Once you’ve benchmarked sample reports, elevate your IA by strategically incorporating more complex mathematical concepts beyond the syllabus. Here’s how:
1. Go Beyond the Syllabus
The main math concept for your IB Math IA should be drawn from the IB Math syllabus, but aim to extend it slightly beyond the syllabus.
Example:
- SL Students: Use HL-only topics (e.g., parametric equations for modeling a bridge, polar coordinates for analyzing planetary orbits).
- HL Students: Incorporate first-year university math (e.g., partial differential equations).
Guiding Questions:
- What HL/university concepts naturally extend my topic?
- Can I replace a basic method (e.g., linear regression) with a more sophisticated technique (e.g., nonlinear least squares)?
- Does my topic intersect with another discipline (e.g., physics, economics) that requires advanced math?
2. Critically Evaluate Different Approaches
You can compare various mathematical approaches in your IB Math IA, justify your choices, and discuss their limitations.
Example:
- Compare Regression of X on Y vs. Y on X: compare regression of X on Y versus Y on X, explaining why their slopes differ and determining which is better suited for your analysis. This concept, introduced in the Haese textbook’s Bivariate chapter, helps you understand how the choice of dependent variable impacts your results.

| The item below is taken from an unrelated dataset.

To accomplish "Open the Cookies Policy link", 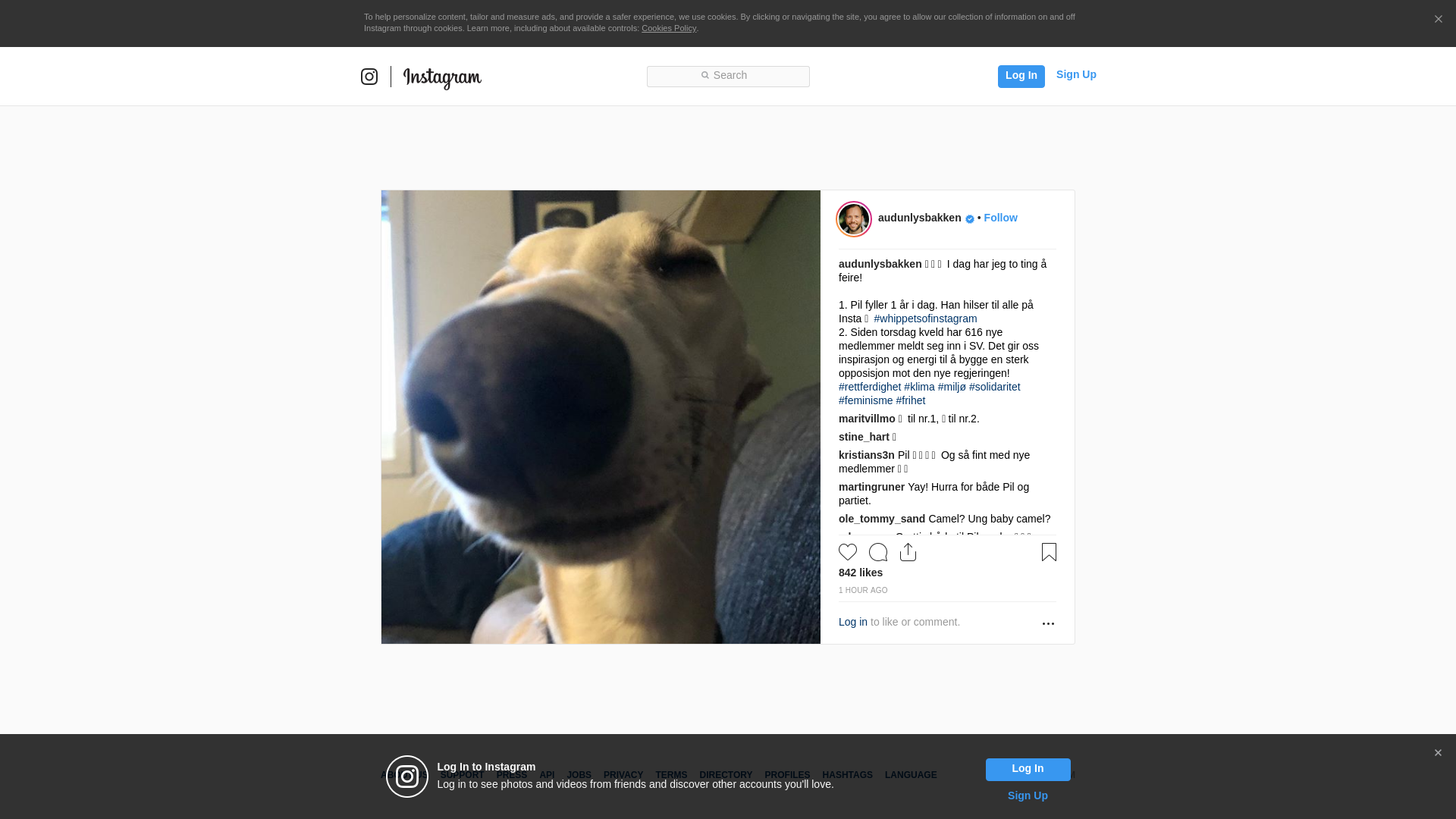I will (x=668, y=28).
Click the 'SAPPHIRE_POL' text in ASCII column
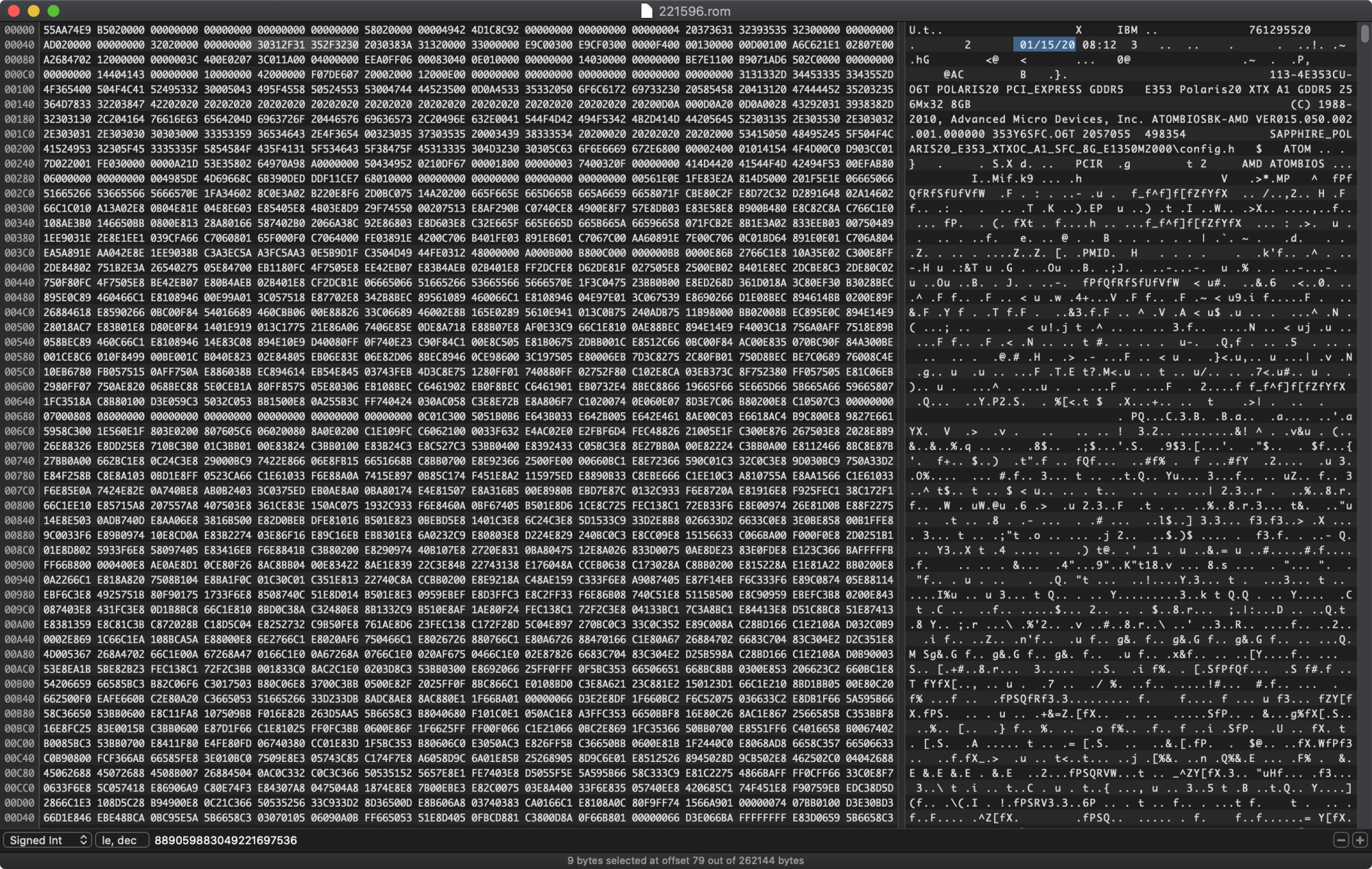This screenshot has width=1372, height=869. tap(1310, 134)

- Contrast Polynomial Regression vs. Lagrange Interpolation for Modeling: for modeling an object, contrast polynomial regression (easy to implement) with Lagrange interpolation (precise but unstable).
Guidance Questions:
- Open your IB Math textbook to the chapter explaining your mathematical approach, skim through it, and list all the math concepts introduced. Then, consider if there are other related concepts that could enhance your approach.
3. Manual Calculations for showcasing your understanding
You can demonstrate your understanding of the concept by performing key calculations manually.
Example:
- Regression modelling: Manually calculate the least squares regression linear equation.
Guidance Questions:
- Which calculations are simple enough to do manually but complex enough to showcase skill?
- How do manual results compare to software outputs?